Data for this exercise:
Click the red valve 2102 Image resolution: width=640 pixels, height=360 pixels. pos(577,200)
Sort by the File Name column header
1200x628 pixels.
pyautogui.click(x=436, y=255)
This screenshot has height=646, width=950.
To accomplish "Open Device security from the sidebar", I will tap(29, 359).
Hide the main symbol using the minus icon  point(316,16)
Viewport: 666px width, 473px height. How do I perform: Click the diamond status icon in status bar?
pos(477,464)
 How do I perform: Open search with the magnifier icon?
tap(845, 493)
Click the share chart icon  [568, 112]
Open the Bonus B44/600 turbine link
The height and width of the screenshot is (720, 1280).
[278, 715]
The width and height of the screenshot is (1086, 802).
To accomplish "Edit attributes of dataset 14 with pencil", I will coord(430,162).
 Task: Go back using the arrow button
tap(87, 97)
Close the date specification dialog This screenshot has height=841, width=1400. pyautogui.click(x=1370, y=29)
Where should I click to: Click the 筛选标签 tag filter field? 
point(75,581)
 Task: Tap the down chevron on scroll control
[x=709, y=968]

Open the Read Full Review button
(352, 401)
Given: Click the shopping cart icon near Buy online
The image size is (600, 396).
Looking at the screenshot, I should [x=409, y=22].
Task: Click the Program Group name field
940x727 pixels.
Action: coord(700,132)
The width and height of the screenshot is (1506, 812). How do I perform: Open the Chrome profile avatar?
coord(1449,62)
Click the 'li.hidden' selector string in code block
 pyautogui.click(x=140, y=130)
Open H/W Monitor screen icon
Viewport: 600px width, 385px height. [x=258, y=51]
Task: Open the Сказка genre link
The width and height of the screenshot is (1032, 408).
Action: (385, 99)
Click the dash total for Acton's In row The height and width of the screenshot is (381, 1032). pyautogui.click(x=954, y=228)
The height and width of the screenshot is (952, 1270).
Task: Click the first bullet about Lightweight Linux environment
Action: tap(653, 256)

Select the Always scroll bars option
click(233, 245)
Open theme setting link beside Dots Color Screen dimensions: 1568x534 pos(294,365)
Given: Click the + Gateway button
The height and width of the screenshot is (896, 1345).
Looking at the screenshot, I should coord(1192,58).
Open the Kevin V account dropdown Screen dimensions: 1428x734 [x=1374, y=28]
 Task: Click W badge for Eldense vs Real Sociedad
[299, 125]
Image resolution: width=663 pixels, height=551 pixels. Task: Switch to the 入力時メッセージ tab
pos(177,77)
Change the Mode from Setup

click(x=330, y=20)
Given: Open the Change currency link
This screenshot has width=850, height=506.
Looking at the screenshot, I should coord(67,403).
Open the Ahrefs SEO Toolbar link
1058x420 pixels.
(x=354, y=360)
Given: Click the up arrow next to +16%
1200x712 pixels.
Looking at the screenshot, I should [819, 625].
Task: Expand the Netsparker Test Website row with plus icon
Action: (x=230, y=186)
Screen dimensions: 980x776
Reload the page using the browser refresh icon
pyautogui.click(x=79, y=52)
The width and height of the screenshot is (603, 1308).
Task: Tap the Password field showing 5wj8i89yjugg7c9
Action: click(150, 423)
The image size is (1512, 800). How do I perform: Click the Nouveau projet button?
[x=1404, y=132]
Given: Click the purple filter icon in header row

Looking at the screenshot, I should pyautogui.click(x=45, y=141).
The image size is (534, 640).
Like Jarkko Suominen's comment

Task description:
Look above for the line holding "Close the date". Print it and every line after it, exactly, through the line holding "Given: Click the up arrow next to +16%".

Written solution:
Close the date specification dialog This screenshot has height=841, width=1400. pyautogui.click(x=1370, y=29)
Where should I click to: Click the 筛选标签 tag filter field? 
point(75,581)
 Task: Tap the down chevron on scroll control
[x=709, y=968]

Open the Read Full Review button
(352, 401)
Given: Click the shopping cart icon near Buy online
The image size is (600, 396).
Looking at the screenshot, I should [x=409, y=22].
Task: Click the Program Group name field
940x727 pixels.
Action: coord(700,132)
The width and height of the screenshot is (1506, 812). How do I perform: Open the Chrome profile avatar?
coord(1449,62)
Click the 'li.hidden' selector string in code block
 pyautogui.click(x=140, y=130)
Open H/W Monitor screen icon
Viewport: 600px width, 385px height. [x=258, y=51]
Task: Open the Сказка genre link
The width and height of the screenshot is (1032, 408).
Action: (385, 99)
Click the dash total for Acton's In row The height and width of the screenshot is (381, 1032). pyautogui.click(x=954, y=228)
The height and width of the screenshot is (952, 1270).
Task: Click the first bullet about Lightweight Linux environment
Action: tap(653, 256)

Select the Always scroll bars option
click(233, 245)
Open theme setting link beside Dots Color Screen dimensions: 1568x534 pos(294,365)
Given: Click the + Gateway button
The height and width of the screenshot is (896, 1345).
Looking at the screenshot, I should coord(1192,58).
Open the Kevin V account dropdown Screen dimensions: 1428x734 [x=1374, y=28]
 Task: Click W badge for Eldense vs Real Sociedad
[299, 125]
Image resolution: width=663 pixels, height=551 pixels. Task: Switch to the 入力時メッセージ tab
pos(177,77)
Change the Mode from Setup

click(x=330, y=20)
Given: Open the Change currency link
This screenshot has width=850, height=506.
Looking at the screenshot, I should coord(67,403).
Open the Ahrefs SEO Toolbar link
1058x420 pixels.
(x=354, y=360)
Given: Click the up arrow next to +16%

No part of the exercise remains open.